Queen Rania Takes Part in the Launch of Action/2015 Campaign

January 15, 2015

As a member of the UN chief’s high-level advisory panel (HLP) on the Post-2015 Development Agenda, Her Majesty Queen Rania Al Abdullah, along with a number of high profile activists, addressed a letter to world leaders urging them to create a positive change in the world in order to secure a better and safer future for all humans.

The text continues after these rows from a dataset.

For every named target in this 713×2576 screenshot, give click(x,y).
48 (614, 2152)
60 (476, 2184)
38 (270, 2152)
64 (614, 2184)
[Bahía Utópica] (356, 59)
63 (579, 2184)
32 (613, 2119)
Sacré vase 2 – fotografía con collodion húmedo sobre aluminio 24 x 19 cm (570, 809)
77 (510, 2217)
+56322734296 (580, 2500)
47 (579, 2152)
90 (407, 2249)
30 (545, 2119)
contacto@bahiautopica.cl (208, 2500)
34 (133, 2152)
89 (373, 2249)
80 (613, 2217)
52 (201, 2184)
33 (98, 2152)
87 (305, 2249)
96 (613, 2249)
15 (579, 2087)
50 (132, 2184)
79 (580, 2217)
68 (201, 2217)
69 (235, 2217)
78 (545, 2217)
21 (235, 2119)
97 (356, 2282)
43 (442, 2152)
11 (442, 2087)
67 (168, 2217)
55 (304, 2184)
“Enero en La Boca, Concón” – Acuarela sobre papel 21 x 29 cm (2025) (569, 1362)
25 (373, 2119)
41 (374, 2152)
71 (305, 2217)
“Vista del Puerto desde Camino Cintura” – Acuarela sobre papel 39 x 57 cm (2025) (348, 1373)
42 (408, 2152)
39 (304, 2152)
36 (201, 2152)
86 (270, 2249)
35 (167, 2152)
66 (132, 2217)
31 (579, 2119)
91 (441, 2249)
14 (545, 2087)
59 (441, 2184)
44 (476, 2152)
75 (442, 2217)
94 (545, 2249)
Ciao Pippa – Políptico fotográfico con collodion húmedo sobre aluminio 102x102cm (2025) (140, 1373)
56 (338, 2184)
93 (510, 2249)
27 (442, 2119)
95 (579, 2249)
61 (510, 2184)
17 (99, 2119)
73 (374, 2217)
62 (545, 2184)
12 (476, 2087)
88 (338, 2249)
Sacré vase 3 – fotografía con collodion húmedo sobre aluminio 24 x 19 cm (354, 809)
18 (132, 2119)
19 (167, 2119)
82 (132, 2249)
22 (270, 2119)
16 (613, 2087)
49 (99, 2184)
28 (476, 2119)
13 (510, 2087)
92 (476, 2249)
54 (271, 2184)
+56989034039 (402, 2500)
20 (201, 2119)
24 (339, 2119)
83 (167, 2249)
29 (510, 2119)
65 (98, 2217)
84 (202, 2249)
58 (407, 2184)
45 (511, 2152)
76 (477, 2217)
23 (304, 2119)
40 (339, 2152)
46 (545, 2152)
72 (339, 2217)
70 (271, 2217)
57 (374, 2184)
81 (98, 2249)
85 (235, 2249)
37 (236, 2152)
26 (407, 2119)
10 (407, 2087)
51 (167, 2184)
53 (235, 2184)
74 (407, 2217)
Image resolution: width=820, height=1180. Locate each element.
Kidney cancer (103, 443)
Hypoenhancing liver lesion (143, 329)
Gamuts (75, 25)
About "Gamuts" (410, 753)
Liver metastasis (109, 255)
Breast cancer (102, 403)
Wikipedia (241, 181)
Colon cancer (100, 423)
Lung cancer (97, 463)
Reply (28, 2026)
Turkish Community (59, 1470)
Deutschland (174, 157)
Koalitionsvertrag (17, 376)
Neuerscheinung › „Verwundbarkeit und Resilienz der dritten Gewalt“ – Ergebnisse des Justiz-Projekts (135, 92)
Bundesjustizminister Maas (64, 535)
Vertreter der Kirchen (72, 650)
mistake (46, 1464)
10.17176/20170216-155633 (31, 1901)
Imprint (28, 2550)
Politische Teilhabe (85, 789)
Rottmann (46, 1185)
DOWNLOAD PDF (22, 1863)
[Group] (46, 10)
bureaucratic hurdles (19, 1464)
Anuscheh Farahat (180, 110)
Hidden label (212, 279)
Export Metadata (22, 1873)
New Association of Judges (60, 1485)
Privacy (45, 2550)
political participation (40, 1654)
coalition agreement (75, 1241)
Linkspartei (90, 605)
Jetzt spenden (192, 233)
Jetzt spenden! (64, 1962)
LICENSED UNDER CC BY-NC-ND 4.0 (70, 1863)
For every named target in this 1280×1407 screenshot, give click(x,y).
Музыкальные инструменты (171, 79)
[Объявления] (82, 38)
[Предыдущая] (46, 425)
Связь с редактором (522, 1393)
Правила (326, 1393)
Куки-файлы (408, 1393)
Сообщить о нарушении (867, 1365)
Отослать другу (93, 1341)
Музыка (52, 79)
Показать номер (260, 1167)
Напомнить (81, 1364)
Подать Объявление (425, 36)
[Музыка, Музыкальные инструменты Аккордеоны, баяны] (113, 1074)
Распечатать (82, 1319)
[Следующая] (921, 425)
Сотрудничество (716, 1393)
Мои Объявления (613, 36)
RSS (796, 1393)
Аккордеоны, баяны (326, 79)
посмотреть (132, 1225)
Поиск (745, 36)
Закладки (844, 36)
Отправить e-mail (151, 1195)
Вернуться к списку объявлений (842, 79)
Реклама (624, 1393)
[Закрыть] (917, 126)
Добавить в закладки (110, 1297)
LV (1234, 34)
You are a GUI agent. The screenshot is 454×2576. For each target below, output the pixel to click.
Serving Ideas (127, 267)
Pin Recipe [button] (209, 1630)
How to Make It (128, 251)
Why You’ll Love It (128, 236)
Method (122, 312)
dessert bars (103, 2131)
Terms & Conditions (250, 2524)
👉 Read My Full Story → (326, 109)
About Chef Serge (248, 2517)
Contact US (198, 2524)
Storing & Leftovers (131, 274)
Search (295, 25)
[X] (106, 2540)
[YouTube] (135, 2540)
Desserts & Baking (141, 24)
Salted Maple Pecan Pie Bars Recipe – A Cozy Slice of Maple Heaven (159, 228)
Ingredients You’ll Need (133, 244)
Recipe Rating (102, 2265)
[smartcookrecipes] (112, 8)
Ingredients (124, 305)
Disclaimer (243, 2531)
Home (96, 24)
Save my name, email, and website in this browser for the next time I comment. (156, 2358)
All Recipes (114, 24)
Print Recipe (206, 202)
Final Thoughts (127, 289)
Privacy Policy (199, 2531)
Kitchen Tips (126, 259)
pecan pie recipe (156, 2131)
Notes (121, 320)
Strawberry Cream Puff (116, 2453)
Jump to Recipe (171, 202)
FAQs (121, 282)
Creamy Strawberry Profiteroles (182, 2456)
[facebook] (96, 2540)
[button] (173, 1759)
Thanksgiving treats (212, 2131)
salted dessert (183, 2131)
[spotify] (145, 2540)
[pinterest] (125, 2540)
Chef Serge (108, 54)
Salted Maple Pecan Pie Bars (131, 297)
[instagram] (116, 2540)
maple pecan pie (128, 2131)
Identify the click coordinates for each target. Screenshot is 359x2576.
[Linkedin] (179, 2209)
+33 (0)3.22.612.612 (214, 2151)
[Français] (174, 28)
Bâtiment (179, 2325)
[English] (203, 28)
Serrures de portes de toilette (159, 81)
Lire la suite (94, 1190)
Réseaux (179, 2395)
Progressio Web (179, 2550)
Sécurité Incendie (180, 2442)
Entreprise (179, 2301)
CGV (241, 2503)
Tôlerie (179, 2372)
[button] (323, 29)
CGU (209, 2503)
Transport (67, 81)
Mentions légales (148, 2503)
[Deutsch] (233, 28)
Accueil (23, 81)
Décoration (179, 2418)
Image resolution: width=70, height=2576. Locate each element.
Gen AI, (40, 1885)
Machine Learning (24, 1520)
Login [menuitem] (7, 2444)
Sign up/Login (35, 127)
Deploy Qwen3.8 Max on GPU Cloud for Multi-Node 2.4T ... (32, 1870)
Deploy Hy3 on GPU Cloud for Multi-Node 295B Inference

The campaign, backed by a coalition of over a thousand organizations in more than 125 countries, will call upon world leader to build on the growing momentum and take key decisions to eradicate poverty, tackle inequality, and prevent dangerous climate change. To this purpose, the United Nations will hold two crucial summits this year; the “UN Special Summit on Sustainable Development” as well as the “UN Climate talks”.

The list of cosignatories, made up of numerous high-profile activists, includes the Founder of The Mary Robinson Foundation - Climate Justice, Mary Robinson; Nobel Peace Prize recipient, Archbishop Desmond Tutu; founders of the Bill & Melinda Gates Foundation, Bill Gates and Melinda Gates; director of The Earth Institute, Jeffery Sachs; female education activist and Nobel Prize laureate, Malala Yousafzai; and Chairman of United Nations Foundation, Ted Turner.

A new calculation released by the action/2015 coalition shows that, even using relatively conservative scenarios, the number of people living in extreme poverty – on less than $1.25 a day – could be reduced dramatically from over a billion to 360 million by 2030.

The same calculation revealed that about 4 % of the global population would live in extreme poverty, (compared to 17% today) if critical policy choices on poverty investment, inequality, and climate change are made this year and implemented thereafter.

In 2013, Her Majesty Queen Rania had also joined leaders from civil society, research institutes and academia from Arab countries in a two-day regional workshop in Amman to discuss the Post-2015 Development Priorities for the Arab world.